Data under study: Begin

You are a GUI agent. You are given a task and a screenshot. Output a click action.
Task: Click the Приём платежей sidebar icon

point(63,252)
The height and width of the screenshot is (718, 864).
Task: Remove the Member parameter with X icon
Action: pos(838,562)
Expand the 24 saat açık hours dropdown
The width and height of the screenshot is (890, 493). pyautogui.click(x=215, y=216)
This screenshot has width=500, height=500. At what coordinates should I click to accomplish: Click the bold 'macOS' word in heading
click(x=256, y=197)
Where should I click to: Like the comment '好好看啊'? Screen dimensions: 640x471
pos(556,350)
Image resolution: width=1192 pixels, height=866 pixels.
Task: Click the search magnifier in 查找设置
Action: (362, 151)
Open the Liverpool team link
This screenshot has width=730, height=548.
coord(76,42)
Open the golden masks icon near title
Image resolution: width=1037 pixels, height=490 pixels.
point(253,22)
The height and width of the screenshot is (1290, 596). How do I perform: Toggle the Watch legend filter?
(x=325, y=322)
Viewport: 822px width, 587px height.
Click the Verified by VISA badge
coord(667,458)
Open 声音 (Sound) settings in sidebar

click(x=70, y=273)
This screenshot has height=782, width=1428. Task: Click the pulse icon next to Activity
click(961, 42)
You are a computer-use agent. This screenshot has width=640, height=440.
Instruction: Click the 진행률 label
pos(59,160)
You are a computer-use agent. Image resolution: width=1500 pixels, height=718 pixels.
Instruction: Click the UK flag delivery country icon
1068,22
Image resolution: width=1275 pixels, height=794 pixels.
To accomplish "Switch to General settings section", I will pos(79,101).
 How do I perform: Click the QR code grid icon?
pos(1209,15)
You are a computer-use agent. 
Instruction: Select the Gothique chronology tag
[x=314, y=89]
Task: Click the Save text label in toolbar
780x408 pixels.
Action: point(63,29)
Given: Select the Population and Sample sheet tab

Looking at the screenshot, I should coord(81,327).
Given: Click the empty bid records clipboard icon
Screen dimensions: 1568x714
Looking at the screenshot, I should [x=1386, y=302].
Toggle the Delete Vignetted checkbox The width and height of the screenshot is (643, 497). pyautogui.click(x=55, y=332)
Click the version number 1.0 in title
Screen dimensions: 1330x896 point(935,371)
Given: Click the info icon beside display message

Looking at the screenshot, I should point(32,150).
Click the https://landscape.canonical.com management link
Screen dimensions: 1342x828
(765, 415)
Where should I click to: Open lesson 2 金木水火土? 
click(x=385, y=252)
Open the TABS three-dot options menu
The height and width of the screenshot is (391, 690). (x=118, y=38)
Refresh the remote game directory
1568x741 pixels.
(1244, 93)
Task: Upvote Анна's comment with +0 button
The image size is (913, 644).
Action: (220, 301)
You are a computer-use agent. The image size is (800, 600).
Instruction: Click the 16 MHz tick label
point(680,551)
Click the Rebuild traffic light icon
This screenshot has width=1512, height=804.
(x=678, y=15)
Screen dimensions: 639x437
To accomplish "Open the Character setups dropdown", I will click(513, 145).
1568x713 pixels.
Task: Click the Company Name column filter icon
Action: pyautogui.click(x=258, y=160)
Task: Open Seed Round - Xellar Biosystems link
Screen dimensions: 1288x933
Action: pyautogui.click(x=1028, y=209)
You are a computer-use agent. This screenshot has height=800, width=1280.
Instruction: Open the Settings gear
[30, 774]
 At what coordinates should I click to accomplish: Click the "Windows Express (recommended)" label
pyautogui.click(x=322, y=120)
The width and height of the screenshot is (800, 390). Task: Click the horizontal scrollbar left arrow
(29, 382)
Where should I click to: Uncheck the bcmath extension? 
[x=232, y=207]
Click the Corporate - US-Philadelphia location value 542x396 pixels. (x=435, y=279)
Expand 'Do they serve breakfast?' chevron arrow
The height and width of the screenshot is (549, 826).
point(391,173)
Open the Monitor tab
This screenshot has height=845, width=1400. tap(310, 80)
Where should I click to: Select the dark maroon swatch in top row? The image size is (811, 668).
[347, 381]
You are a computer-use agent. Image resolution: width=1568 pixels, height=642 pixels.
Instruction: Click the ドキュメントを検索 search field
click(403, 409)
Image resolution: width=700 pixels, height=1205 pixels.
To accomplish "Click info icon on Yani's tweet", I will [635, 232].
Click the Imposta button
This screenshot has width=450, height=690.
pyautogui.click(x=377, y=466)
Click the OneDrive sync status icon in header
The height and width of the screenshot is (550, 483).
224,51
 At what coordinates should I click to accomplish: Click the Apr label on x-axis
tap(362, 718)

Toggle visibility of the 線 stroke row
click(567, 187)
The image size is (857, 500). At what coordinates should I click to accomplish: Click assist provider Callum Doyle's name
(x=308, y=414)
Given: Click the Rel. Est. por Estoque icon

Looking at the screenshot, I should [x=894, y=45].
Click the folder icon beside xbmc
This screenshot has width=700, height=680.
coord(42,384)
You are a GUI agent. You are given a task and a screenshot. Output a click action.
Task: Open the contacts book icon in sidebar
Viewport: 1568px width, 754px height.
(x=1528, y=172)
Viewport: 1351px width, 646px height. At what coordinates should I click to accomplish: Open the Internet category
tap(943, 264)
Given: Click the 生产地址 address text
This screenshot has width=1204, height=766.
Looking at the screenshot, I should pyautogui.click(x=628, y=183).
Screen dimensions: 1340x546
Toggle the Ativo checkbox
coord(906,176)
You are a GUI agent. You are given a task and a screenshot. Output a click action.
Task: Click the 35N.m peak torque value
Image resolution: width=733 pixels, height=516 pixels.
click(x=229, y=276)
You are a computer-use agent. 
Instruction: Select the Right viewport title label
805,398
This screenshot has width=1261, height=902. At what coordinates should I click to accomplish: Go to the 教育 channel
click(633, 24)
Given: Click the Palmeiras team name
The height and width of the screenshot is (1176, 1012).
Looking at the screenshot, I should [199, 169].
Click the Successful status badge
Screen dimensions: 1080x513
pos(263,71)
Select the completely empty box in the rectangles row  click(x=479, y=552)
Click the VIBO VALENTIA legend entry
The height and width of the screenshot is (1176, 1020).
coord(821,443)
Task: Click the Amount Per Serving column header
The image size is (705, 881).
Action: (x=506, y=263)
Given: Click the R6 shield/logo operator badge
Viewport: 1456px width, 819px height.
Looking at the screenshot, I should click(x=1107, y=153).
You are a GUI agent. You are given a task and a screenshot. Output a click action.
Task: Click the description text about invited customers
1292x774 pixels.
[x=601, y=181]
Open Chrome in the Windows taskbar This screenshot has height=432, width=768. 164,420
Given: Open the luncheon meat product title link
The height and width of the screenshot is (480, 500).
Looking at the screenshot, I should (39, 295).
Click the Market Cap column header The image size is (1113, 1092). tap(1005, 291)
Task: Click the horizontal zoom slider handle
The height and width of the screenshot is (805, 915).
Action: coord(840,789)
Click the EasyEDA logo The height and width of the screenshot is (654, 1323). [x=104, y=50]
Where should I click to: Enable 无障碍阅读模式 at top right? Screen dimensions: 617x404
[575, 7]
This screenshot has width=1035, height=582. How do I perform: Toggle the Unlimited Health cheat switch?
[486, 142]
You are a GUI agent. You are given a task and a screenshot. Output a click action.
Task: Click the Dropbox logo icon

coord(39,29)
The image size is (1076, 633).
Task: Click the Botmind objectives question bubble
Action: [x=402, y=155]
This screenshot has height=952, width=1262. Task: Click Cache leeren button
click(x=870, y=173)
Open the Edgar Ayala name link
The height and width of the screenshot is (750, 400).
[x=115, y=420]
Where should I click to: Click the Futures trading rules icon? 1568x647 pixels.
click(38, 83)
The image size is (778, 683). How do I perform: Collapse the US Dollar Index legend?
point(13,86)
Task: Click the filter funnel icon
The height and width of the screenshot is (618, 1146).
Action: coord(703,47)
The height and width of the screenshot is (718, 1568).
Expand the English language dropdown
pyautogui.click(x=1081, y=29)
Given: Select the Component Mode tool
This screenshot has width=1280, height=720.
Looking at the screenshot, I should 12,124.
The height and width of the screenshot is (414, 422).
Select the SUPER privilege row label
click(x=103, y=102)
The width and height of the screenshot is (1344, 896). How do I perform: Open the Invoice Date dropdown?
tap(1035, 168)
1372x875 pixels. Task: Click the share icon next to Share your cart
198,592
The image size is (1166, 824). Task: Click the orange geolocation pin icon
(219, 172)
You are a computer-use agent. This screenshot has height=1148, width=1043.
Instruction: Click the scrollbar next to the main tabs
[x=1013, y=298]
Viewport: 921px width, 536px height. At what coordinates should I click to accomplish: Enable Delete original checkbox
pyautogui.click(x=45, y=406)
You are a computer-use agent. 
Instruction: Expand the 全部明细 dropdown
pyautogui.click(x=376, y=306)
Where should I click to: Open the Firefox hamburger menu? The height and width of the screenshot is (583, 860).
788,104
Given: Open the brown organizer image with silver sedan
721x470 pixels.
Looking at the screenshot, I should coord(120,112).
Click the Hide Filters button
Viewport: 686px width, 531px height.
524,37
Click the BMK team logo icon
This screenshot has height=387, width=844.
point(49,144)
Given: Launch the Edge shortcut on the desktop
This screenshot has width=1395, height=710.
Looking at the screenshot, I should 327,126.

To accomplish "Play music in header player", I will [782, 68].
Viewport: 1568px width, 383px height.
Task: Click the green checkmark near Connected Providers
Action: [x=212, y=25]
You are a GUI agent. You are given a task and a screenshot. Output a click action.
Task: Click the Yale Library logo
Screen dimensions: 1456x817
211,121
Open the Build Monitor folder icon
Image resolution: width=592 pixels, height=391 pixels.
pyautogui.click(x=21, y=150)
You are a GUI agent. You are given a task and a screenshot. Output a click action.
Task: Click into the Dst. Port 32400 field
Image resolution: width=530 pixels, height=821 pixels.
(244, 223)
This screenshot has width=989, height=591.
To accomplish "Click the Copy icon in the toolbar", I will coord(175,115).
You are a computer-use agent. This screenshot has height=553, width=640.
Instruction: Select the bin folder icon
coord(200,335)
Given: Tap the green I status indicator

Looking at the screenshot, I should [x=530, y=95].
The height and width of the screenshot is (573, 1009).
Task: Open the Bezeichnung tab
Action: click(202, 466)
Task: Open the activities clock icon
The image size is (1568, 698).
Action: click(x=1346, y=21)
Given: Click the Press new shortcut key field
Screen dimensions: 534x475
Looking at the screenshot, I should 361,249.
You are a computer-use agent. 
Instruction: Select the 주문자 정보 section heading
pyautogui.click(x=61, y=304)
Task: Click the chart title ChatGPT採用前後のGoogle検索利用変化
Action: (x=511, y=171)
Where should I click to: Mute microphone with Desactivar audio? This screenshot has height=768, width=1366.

Data under study: End

● The problem:
Wherever "empty" appears in a line of the entries, copy that line.

● Solution to this task:
Given: Click the empty bid records clipboard icon
Select the completely empty box in the rectangles row  click(x=479, y=552)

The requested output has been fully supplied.